[Lines for finding displayed items]
┄┄┄┄┄┄┄┄┄┄
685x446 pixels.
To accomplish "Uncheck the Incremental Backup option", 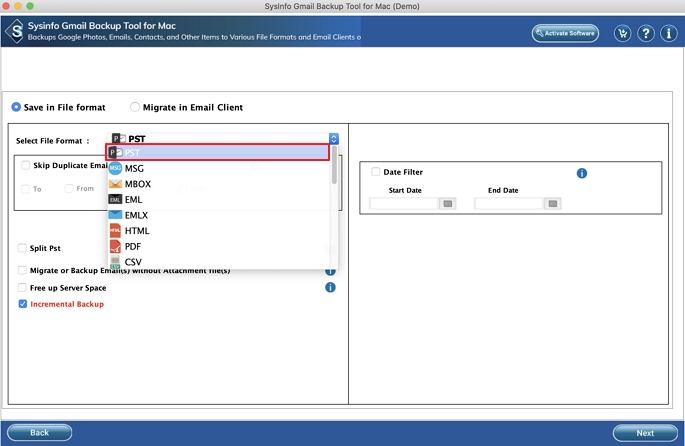I will (x=23, y=304).
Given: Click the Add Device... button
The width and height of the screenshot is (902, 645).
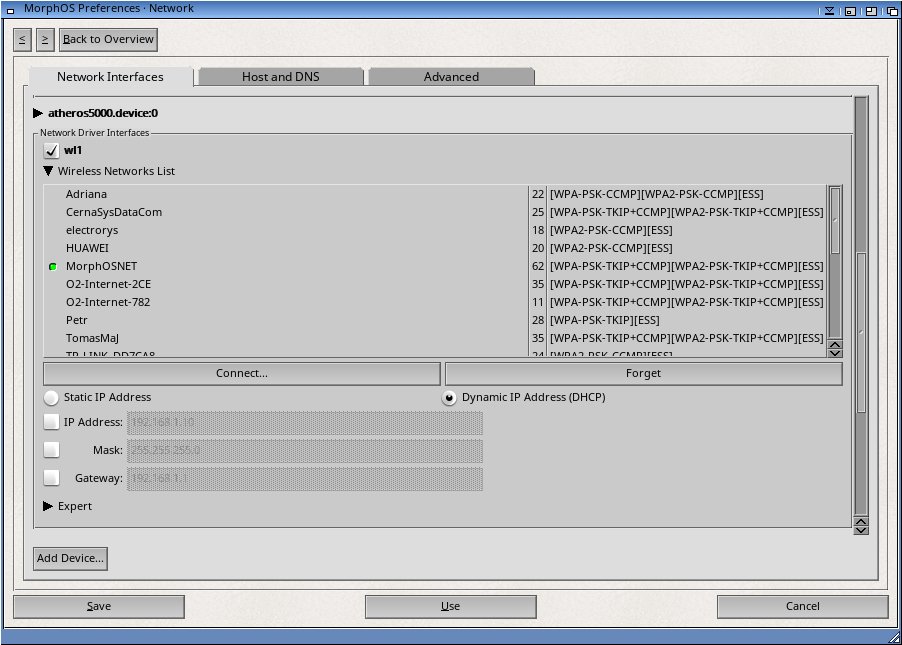Looking at the screenshot, I should pyautogui.click(x=70, y=558).
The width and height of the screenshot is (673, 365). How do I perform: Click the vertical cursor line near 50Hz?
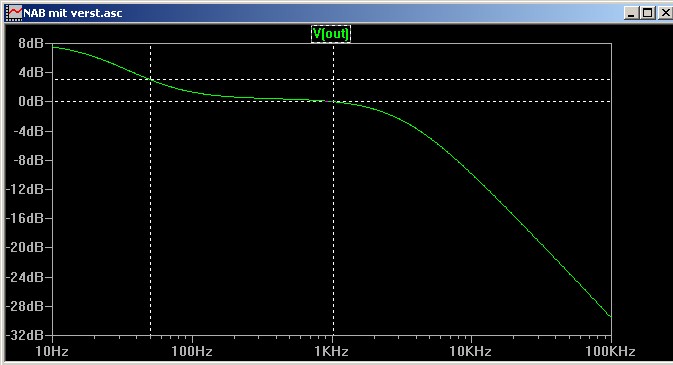pyautogui.click(x=151, y=215)
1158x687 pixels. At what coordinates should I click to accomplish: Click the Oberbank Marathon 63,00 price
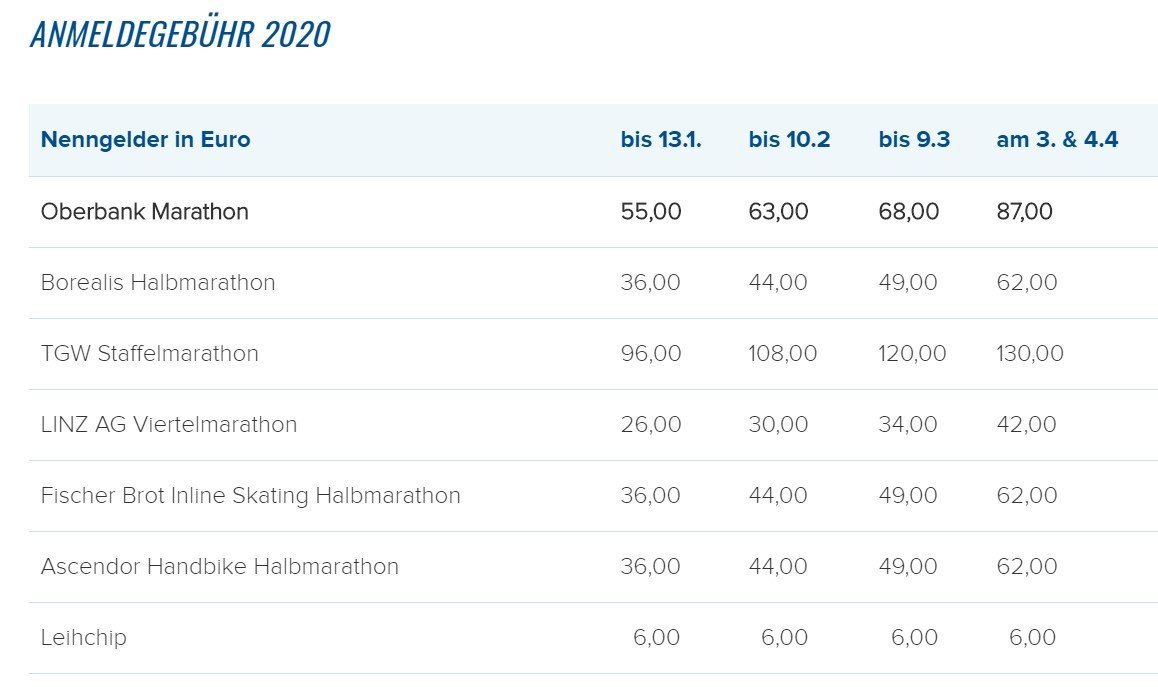tap(778, 212)
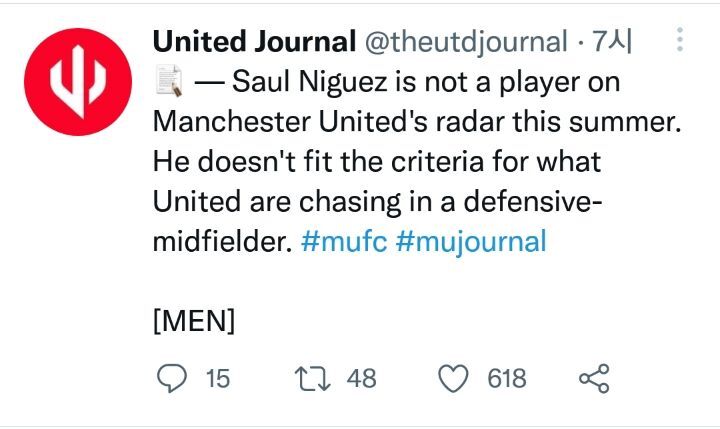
┄┄┄┄┄┄┄┄┄┄
• _WORK TO DO_
Locate each of the lines above that includes the word "pixels", and copy those lines out in full.

• _TASK RESULT_
685x446 pixels.
1158x687 pixels. At what coordinates should I click to accomplish: Click the Oberbank Marathon 63,00 price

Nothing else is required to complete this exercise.